Background: Immunoadsorption capable of removing circulating autoantibodies represents an additional therapeutic approach in dilated cardiomyopathy (DCM). The role played by autoantibodies belonging to the immunoglobulin (Ig) subclass G-3 in cardiac dysfunction remains to be elucidated.
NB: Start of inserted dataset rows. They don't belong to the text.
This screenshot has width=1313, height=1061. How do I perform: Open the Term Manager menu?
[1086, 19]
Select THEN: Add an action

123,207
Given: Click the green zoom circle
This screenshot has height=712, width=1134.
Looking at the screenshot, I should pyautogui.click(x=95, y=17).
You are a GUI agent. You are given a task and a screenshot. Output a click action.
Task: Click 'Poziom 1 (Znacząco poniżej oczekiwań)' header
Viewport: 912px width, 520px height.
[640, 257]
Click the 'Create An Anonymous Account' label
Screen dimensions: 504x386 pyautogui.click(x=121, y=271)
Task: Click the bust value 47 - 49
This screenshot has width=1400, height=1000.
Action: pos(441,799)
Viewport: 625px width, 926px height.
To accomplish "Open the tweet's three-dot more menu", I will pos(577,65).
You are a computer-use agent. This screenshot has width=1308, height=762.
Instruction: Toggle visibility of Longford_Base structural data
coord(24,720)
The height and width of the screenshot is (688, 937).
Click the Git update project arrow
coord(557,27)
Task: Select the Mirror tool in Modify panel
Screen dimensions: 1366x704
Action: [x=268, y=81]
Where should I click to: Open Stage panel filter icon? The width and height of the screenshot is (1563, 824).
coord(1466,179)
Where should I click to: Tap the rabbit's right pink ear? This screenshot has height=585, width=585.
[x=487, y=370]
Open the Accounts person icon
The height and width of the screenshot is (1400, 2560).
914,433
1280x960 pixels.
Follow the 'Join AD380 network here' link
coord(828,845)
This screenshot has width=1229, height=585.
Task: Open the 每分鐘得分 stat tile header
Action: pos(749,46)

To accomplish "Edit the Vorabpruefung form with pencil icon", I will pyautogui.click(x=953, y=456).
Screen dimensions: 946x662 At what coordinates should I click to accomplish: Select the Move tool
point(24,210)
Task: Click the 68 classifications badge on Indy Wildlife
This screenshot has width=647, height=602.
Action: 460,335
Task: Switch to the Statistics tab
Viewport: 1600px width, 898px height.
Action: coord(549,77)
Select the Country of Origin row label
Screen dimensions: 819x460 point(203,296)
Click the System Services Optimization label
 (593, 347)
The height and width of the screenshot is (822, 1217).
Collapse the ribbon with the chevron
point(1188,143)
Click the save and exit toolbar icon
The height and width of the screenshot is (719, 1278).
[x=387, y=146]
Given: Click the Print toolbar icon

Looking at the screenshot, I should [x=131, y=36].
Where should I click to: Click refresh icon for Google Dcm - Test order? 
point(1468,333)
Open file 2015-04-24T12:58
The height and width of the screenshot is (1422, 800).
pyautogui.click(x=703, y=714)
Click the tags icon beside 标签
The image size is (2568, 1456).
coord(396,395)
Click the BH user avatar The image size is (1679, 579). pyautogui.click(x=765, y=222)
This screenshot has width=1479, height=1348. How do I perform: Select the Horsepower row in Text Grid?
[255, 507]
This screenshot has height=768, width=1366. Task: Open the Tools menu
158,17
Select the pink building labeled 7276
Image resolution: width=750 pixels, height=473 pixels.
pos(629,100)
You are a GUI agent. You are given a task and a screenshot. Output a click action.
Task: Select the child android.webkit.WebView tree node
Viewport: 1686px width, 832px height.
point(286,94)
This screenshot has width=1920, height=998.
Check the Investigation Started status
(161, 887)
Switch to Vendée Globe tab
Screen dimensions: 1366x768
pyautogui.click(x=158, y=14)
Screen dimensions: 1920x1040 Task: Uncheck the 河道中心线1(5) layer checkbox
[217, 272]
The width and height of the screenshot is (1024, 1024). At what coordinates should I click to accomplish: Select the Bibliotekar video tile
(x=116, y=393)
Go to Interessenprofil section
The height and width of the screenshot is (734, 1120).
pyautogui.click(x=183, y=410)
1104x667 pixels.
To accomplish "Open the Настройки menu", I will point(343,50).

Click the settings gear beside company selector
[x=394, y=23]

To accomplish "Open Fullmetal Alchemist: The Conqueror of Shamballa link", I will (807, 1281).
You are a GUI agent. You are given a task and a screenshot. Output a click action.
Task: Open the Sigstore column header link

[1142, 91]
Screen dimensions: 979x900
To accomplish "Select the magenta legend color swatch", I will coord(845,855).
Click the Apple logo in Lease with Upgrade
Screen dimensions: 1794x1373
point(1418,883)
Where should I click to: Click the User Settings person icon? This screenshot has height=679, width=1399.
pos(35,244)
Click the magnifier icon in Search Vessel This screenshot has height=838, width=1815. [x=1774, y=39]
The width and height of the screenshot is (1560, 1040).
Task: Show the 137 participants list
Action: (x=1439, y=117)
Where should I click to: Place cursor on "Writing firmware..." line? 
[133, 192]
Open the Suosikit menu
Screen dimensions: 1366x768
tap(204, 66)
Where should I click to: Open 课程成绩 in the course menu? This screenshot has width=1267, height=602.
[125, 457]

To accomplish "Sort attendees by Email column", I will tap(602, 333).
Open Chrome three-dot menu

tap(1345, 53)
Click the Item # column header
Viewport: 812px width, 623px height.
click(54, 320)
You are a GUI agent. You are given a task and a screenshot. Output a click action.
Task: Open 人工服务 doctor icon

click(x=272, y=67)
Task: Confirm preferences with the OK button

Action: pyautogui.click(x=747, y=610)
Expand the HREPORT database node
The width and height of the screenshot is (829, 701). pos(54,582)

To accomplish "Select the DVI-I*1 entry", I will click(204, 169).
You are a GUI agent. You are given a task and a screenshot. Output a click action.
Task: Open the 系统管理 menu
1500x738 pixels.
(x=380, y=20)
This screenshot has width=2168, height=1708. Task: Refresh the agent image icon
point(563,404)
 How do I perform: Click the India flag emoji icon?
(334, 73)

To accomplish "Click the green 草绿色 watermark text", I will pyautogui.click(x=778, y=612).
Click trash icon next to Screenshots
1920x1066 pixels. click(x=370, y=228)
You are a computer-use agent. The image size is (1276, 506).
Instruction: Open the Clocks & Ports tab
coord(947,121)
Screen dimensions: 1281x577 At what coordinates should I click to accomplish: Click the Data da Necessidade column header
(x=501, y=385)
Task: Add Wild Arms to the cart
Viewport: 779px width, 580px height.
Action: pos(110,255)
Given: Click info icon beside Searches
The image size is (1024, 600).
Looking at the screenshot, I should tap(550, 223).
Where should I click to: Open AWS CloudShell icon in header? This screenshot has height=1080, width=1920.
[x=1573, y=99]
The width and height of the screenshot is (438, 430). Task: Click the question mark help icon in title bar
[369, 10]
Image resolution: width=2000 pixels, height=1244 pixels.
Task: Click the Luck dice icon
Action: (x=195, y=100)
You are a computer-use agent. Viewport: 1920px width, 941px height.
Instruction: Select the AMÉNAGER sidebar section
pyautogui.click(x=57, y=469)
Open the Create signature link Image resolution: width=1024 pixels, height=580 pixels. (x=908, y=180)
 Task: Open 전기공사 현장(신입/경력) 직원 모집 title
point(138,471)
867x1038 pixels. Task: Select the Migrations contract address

Methods and results: Patients with DCM (left ventricular ejection fraction <30%) participated in this case-control study. Nine patients underwent immunoadsorption with protein A (low affinity to IgG-3), and 9 patients were treated with anti-IgG, which removes all IgG subclasses. Immunoadsorption was performed in 4 courses at 1-month intervals until month 3. In the 2 groups, immunoadsorption induced comparable reduction of total IgG (>80%). IgG-3 was effectively eliminated only by anti-IgG adsorption (eg, during the first immunoadsorption course; protein A, -37+/-4%; anti-IgG, -89+/-3%; P<0.001 versus protein A). The beta1-receptor autoantibody was effectively reduced only by anti-IgG (P<0.01 versus protein A). Hemodynamics did not change in the protein A group. In the anti-IgG group during the first immunoadsorption course, cardiac index increased from 2.3+/-0.1 to 3.0+/-0.1 L x min(-1) x m(-2) (P<0.01 versus protein A). After 3 months, before the last immunoadsorption course, cardiac index was 2.2+/-0.1 L x min(-1) x m(-2) in the protein A group and 3.0+/-0.2 L x min(-1) x m(-2) in the anti-IgG group (P<0.01 versus protein A). Left ventricular ejection fraction increased only in the anti-IgG group (P<0.05 versus protein A).
Conclusions: Autoantibodies belonging to IgG-3 may play an important role in cardiac dysfunction of DCM. The removal of antibodies of the IgG-3 subclass may represent an essential mechanism of immunoadsorption in DCM.